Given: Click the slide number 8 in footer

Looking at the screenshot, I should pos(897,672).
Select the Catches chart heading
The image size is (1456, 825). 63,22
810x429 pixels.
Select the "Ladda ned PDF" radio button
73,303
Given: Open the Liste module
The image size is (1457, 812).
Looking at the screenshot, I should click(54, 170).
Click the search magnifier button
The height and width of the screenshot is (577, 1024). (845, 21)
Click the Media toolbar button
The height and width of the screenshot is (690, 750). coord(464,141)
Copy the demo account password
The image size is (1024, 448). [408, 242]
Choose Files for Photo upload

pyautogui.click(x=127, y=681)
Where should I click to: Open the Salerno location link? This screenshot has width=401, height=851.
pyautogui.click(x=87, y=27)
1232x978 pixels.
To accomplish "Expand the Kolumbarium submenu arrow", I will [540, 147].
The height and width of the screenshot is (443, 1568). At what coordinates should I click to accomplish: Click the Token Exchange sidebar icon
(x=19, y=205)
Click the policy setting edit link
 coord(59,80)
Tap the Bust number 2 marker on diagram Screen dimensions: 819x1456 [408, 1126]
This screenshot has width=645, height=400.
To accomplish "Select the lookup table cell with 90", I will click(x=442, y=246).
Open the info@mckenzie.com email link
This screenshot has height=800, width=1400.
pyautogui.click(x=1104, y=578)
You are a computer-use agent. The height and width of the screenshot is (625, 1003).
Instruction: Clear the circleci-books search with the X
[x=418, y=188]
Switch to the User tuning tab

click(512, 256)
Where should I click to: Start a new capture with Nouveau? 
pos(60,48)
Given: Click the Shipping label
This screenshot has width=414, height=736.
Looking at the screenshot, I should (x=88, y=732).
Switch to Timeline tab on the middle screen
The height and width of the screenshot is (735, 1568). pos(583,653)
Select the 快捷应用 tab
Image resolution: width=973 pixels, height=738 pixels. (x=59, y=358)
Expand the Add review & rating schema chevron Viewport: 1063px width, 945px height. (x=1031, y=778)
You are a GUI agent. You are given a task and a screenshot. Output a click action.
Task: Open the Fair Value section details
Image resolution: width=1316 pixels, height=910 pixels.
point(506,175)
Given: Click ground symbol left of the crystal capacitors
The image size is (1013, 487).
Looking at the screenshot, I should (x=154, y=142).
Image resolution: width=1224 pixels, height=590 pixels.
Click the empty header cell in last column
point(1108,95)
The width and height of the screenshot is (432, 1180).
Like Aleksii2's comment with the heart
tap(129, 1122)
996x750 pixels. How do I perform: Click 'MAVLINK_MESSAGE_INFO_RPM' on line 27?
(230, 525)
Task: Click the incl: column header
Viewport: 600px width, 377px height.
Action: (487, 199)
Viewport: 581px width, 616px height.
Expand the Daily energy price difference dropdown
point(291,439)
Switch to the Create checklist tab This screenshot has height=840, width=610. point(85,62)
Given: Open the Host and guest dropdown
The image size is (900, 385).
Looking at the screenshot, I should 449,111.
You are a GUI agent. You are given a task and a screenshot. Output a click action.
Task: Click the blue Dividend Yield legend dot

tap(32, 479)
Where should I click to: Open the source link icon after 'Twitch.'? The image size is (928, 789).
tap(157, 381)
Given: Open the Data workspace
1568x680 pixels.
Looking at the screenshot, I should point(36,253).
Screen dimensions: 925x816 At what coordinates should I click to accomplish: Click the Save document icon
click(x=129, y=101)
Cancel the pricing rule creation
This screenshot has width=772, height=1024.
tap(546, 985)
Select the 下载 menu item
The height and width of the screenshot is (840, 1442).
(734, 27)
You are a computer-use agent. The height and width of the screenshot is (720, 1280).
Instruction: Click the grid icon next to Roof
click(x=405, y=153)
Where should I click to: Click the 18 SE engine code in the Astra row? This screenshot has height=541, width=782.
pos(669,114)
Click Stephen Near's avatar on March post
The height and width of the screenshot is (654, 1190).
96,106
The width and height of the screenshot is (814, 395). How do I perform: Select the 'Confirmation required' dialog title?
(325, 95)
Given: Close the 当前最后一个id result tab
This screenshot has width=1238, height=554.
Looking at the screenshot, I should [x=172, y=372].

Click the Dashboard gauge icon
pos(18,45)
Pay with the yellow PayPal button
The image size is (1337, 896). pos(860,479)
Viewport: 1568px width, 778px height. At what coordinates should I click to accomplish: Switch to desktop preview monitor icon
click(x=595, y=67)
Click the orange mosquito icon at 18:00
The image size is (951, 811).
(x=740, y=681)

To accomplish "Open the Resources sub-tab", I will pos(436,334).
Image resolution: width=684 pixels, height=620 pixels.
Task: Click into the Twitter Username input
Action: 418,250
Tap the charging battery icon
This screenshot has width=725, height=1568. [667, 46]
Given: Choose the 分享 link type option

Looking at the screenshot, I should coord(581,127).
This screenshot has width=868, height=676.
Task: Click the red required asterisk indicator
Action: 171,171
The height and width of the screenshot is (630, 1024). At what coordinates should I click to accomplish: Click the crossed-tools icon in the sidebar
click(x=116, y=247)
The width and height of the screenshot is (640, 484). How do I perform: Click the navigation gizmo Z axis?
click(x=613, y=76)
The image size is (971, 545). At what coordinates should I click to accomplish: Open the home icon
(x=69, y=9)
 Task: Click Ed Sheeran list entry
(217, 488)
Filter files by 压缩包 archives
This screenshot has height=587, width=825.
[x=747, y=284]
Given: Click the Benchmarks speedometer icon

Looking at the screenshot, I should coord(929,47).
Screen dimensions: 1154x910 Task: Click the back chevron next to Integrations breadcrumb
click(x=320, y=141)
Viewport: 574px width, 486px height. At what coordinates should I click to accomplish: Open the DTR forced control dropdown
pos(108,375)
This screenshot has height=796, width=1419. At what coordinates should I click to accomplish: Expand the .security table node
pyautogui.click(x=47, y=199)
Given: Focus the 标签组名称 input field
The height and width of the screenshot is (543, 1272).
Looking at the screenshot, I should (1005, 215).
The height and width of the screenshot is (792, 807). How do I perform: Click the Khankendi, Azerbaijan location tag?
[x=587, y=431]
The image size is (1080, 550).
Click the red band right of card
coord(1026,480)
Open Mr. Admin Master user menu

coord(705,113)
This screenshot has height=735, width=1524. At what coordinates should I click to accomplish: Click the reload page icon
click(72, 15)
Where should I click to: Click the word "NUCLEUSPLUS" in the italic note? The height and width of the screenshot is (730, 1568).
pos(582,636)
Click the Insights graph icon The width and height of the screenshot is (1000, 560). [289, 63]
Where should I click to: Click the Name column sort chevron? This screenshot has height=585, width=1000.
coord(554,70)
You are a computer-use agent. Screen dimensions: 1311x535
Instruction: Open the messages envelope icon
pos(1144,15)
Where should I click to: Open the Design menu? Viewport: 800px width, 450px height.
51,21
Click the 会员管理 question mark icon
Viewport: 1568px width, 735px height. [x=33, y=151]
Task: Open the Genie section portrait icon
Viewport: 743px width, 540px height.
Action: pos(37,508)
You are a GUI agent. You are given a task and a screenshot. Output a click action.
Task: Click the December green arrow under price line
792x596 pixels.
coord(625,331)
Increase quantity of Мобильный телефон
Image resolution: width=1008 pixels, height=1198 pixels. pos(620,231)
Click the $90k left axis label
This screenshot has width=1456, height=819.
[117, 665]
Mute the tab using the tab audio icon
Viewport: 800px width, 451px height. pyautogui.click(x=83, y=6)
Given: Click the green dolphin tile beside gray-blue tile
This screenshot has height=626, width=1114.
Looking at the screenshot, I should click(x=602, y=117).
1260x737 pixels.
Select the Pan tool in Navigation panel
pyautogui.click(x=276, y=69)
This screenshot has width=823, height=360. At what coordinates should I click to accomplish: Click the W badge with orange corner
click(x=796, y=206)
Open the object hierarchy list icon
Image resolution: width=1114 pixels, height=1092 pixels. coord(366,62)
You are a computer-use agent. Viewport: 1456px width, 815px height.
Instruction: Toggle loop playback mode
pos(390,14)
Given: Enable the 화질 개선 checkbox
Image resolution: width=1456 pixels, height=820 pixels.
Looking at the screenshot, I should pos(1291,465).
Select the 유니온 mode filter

### Exercise objective
Each line between the start of the listing above and the line containing "This screenshot has width=645, height=400.", with both ends counted, is to be set down unchanged.

### Answer space
Given: Click the slide number 8 in footer

Looking at the screenshot, I should pos(897,672).
Select the Catches chart heading
The image size is (1456, 825). 63,22
810x429 pixels.
Select the "Ladda ned PDF" radio button
73,303
Given: Open the Liste module
The image size is (1457, 812).
Looking at the screenshot, I should click(54, 170).
Click the search magnifier button
The height and width of the screenshot is (577, 1024). (845, 21)
Click the Media toolbar button
The height and width of the screenshot is (690, 750). coord(464,141)
Copy the demo account password
The image size is (1024, 448). [408, 242]
Choose Files for Photo upload

pyautogui.click(x=127, y=681)
Where should I click to: Open the Salerno location link? This screenshot has width=401, height=851.
pyautogui.click(x=87, y=27)
1232x978 pixels.
To accomplish "Expand the Kolumbarium submenu arrow", I will [540, 147].
The height and width of the screenshot is (443, 1568). At what coordinates should I click to accomplish: Click the Token Exchange sidebar icon
(x=19, y=205)
Click the policy setting edit link
 coord(59,80)
Tap the Bust number 2 marker on diagram Screen dimensions: 819x1456 [408, 1126]
This screenshot has width=645, height=400.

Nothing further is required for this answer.